The decision to purchase a commercial property is a significant milestone for any business – a milestone that comes with a large capital outlay and its fair share of risk.

This is why it is essential that you are well-informed and fully prepared before negotiating any property purchase for your business. After all, once that purchase agreement is signed… you’re on your own.

What may, at first, seem to be simple workarounds (“I’ll sort that out later…”) will most likely have a significant impact on your business much sooner than you think.

Common mistakes made in property purchases

So, here are the seven most common mistakes made in property purchases, that, unfortunately, are also the most painful… 

1. Choosing the Wrong Location

This is the mistake a new owner will take longest to accept – after all, they liked the property, they chose the property, and they purchased the property. And this mistake comes with difficult questions…

Before purchasing, did you really consider the practical needs of your business? Did you really research the area with regard to your target demographic? Did you really keep an eye out for a possible better location after you found this one?

“Wrong location” can be to blame for lack of foot traffic, difficulty attracting customers, difficulty receiving and dispatching goods, poor market share… and, of course, loss of your revenue.

2. Not checking property zoning or restrictions which impact business use

Each property has its own zoning regulations that dictate how it can be used, and it is essential you understand these regulations before committing to your purchase. Failing to do so can lead to unexpected limitations on the use of the property, legal issues, or even the inability to use the property for your intended purpose.

You must research and understand all zoning regulations, restrictions, limitations, caveats and covenants of a property before making your purchase decision. Otherwise, you run the very real risk of owning a very large white elephant.

3. Failing to Conduct Proper Due Diligence

Before making property purchases, it is essential that you conduct proper due diligence.

This includes researching the surrounding area, the land condition, the property, the building condition, the building services, and any potential issues or concerns that may impact the purchase. Failing to conduct proper due diligence can lead to paying too much for the property or unexpected problems down the road.

Never assume the “sell” spiel from the vendor is going to include all the potential downsides that could impact your business. It’s not up to them to conduct your “due diligence” for you.

4. Failing to Consider the Future Needs of the Business

When purchasing a commercial property, it is important for tenants to consider the future needs of their business. This can include everything from the need for additional space to the need for specific amenities or features.

Failing to sit down and accurately chart your future needs can lead to costly renovations, or even the need to move to a new location… and that would mean all your work has been wasted, and you face starting over.

5. Not Negotiating the Price

Inadequate negotiation skills inevitably lead to overpaying for commercial property – and that will have a long-term impact on the financial health of any business.

Always negotiate. Then negotiate harder. After all – that first dollar figure you see? That’s the price decided on by the seller to give them the best deal – not you.

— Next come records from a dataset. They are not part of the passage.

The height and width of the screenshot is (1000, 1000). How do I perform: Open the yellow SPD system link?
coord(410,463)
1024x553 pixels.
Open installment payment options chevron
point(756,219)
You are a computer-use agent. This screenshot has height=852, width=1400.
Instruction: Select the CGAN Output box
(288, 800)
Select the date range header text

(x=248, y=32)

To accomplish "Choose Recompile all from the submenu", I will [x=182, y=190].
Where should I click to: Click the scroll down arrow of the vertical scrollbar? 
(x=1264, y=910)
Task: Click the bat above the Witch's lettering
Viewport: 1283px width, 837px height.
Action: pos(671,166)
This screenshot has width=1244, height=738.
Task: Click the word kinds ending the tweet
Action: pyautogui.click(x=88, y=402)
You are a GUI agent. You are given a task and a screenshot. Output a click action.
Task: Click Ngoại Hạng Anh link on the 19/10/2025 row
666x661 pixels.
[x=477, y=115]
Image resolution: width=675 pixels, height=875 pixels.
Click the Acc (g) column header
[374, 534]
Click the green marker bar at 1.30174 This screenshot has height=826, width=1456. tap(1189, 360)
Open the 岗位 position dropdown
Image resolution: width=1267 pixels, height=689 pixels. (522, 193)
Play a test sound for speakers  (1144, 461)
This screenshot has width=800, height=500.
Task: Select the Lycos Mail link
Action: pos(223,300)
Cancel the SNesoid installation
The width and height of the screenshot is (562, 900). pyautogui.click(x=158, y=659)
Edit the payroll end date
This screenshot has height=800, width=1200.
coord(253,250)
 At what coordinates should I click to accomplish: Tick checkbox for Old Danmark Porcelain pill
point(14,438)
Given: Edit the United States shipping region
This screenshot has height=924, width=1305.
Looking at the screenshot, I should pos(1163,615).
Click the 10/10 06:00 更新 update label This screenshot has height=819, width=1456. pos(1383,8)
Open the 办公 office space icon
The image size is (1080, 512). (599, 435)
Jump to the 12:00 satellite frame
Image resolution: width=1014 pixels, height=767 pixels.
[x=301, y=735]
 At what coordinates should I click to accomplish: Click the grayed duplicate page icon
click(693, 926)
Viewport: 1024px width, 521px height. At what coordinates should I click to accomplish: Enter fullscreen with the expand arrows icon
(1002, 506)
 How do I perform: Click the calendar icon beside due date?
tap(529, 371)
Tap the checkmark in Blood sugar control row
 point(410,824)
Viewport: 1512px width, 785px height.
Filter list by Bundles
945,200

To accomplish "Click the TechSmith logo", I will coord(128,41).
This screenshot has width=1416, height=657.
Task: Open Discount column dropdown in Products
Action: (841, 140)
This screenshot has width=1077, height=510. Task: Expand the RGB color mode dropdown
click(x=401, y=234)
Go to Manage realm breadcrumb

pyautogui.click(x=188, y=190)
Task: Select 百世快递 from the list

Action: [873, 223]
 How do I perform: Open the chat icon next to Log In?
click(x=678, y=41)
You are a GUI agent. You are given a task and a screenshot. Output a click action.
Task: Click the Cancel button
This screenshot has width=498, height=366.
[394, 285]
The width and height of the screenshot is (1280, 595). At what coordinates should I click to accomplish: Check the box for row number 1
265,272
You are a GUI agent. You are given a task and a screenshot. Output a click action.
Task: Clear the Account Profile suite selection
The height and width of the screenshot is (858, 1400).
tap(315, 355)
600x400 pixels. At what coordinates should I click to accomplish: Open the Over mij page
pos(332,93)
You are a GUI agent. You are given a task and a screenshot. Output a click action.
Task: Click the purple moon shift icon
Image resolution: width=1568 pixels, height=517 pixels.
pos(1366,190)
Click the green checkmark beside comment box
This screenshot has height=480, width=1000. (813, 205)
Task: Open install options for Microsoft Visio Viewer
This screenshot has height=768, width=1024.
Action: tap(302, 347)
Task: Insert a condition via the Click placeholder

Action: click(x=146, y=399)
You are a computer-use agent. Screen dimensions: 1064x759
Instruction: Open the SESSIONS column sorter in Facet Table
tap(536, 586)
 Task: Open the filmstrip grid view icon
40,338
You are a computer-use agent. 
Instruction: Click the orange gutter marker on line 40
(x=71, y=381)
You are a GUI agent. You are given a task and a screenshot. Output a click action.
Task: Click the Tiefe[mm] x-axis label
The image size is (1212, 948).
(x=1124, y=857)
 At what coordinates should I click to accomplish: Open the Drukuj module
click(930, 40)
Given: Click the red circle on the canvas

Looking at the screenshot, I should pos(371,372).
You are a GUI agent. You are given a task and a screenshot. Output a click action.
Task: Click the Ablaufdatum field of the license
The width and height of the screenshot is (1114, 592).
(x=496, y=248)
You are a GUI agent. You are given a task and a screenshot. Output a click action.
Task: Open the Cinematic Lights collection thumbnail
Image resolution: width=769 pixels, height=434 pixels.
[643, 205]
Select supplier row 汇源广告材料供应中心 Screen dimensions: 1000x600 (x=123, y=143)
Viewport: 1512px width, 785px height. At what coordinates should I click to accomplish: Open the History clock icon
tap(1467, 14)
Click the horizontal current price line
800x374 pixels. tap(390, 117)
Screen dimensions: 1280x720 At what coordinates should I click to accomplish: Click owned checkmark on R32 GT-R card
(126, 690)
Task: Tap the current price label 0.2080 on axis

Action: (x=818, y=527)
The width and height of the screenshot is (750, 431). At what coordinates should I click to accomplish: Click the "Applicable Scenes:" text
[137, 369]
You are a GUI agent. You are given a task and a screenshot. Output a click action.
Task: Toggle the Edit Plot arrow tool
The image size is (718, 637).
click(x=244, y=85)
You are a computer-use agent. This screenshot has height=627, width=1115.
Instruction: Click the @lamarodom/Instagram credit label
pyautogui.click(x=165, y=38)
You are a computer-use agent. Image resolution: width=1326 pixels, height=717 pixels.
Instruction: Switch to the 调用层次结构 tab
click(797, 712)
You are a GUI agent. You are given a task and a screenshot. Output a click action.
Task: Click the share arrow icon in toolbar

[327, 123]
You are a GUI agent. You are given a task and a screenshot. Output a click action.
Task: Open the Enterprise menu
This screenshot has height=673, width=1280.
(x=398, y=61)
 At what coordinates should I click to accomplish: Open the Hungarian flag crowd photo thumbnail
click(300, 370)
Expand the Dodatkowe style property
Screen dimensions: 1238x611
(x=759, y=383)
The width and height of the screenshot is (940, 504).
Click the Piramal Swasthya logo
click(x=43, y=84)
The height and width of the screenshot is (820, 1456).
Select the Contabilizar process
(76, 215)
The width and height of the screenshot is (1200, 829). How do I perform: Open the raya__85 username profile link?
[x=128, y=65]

If you don’t have watertight knowledge regarding the market value for the property type, then you are virtually guaranteed to leave a chunk of your money on the negotiating table.

6. Rushing the Purchase Process

Some tenants may feel pressure to rush the purchase process in order to secure the property they want. There’s a technical term for this motivation to commit early… it’s called “ME WANTY!”.

However, rushing the process can lead to a number of mistakes and oversights. This can include failing to conduct proper due diligence, or making the wrong offer on the property, or even buying the completely wrong property!

There is never a need to panic buy. Remember, you are unlikely to completely miss out on a great property, because there is a deal every week.

And here, it’s worth mentioning Mistake #6½… even as you go in to the deal, you should have a fair idea of how you are going to come out of it. Rushing in to buy the “new shiny thing” rarely includes a well-developed exit plan. One day you may want to sell – so it’s important when you enter negotiations to buy (the exciting, optimistic part), that you have previously worked out a strategy for when you exit the property and need to recover your capital and profit (the less exciting, more pessimistic part).

7. Failing to use professionals

Negotiating  property purchases are a complex and challenging process. This is why it is important to seek out professional assistance from a Property Advisor who has intrinsic market insight, will research the property value and negotiate on your behalf… and is not influenced by ME WANTY-ness.  Failing to use a professional can lead to a number of mistakes (probably most or all of the previous 6), and that will severely impact the success of your business.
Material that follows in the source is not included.